The danger was raised of national food security as our best growing fields are continually being built upon for massive warehouses that provide poor employment scope.
In September we joined colleagues from LEGLAG, the Leckhampton campaign group, with our MP Martin Horwood and Steve Jordan, the leader of Cheltenham Council, to meet the Minister for Communities Greg Clark. We were delighted that our arguments were taken into consideration in the development of his Localism and Decentralisation Bill. A very big thanks goes out to Martin Horwood who was instrumental in setting up this meeting.
So the change in government seems to be really looking positive for us as it wants building to be aspirational and supporting local communities rather than dictated from Central Government.
We now continue our close links with the Joint Core Strategy Team which will manage the development of housing in Cheltenham, Gloucester and Tewkesbury and the local Conucil to ensure that the right amonut of housing is built, in particulat the affordable homes that are needed for the benefit of the community.
In the interim, we are really pleaed that until the final JCS is completed, for the next year, they are omitting greenbelt land from land availability plans (SHLAA). Many alternative brownfield sits have been identified to meet an appropriate need for new housingwhich will not have a detrimental effect on our green belt land, our food production, flooding, pollution, health benefits and way of life. Again a big thank you to everyone who commented on the Joint Core Strategy so far.
So whats next? We continue our close links with our concil colleagues as official consultees to the planning process to ensure that our beautiful green belt land remains protected. We wait for the final Joint Core Strategy to be published and work with our JCS colleagues to ensure that our local needs are met. The Localism and Decentrallisation Bill should be published next month. We continue to work with SOGS, CPRE, our Severn and Avom combined flood group colleagues and other organisations including the NFU. Our focus remains on protectingfarm land, green land and flood land from uneccessary development.
So What Can You Do?.
We are aware that there are some protected species living within the land under threat and we would ask any nature lovers among you to to take note and advise us of any sightings of protected animals and birds. In particular any birds on the RSPB protected list, newts, slow worms or dormice. These can be reported to the Swindon Village Society since any sighting can be used in our future defence of this land.
As for Save The Countryside, we are a very small group of individuals working in our spare time, so if anyone cares to join our group and take on any administraive tasks to help we would be delighted. Watch out for the final Joint Core Sterategy. Until green belt land is permanently removed from the land made available for building we are still not safe! We’ll be sure to let you know how things are going and we will let you know how you can continue to help. Thanks everyone for your tremendous support so far. It has been hard work but definately worth it.

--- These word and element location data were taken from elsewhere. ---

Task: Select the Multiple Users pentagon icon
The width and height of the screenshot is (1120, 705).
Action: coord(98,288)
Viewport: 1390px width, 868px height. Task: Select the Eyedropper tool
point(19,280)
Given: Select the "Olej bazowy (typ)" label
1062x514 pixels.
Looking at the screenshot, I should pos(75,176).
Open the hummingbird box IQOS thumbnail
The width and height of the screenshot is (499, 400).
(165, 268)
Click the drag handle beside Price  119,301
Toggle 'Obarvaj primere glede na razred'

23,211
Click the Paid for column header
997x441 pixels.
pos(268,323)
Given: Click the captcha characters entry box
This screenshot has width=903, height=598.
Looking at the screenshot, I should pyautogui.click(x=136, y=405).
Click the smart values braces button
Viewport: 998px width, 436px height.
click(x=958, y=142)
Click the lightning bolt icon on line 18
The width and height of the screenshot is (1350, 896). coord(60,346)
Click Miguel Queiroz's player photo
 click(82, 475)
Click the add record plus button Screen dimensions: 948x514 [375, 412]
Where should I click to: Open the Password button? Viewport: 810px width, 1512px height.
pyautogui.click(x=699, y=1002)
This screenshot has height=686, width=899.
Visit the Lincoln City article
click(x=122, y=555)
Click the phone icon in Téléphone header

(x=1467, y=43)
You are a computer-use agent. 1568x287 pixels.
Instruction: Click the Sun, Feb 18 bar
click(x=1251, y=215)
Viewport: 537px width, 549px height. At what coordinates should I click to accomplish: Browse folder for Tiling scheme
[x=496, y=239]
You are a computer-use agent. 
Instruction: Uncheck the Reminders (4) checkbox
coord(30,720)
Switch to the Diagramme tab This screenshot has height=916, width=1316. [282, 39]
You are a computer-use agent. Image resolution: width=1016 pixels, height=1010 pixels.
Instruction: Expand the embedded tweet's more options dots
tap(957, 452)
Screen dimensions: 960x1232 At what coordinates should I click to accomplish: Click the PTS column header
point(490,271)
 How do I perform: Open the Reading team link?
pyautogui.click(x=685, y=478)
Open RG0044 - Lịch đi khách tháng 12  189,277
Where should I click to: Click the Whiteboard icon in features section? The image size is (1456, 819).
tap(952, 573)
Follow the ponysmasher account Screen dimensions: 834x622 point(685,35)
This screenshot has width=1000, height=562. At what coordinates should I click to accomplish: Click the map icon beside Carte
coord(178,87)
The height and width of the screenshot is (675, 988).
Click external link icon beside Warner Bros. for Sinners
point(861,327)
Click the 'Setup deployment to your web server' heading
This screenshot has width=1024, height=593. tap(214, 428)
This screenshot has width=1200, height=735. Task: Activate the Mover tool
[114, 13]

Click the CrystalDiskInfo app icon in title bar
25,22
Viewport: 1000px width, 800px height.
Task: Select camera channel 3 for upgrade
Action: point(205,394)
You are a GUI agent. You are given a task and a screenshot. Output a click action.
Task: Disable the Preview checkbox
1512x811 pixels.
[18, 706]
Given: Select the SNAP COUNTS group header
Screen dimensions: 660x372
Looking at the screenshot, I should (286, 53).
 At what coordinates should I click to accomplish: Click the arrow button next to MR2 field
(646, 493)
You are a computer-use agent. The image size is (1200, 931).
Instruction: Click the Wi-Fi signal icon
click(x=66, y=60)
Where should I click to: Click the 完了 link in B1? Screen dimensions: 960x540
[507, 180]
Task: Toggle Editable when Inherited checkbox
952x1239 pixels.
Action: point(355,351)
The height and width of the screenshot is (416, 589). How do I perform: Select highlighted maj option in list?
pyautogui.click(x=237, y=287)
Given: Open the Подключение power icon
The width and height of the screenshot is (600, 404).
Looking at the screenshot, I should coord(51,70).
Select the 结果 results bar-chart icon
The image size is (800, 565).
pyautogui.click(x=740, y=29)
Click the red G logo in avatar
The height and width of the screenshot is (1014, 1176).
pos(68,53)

Shock news! Just when we though top-down houses figures had been scrapped they are back! You can’t make this stuff up.

High court ruling says the goverments scrapping of Regional Spatial Strategies when they came to power was unlawful.

However, housing minister Bob Neil says this will change little since this problem will be fixed in the localism bill coming along in a few weeks. But, it is worrying as it seems to mean that before then developers can get their applications in under the old RSS’s, though remember that the final South West RSS was never published due to legal problems. My feeling is we shouldn’t worry too much about this. What do you think?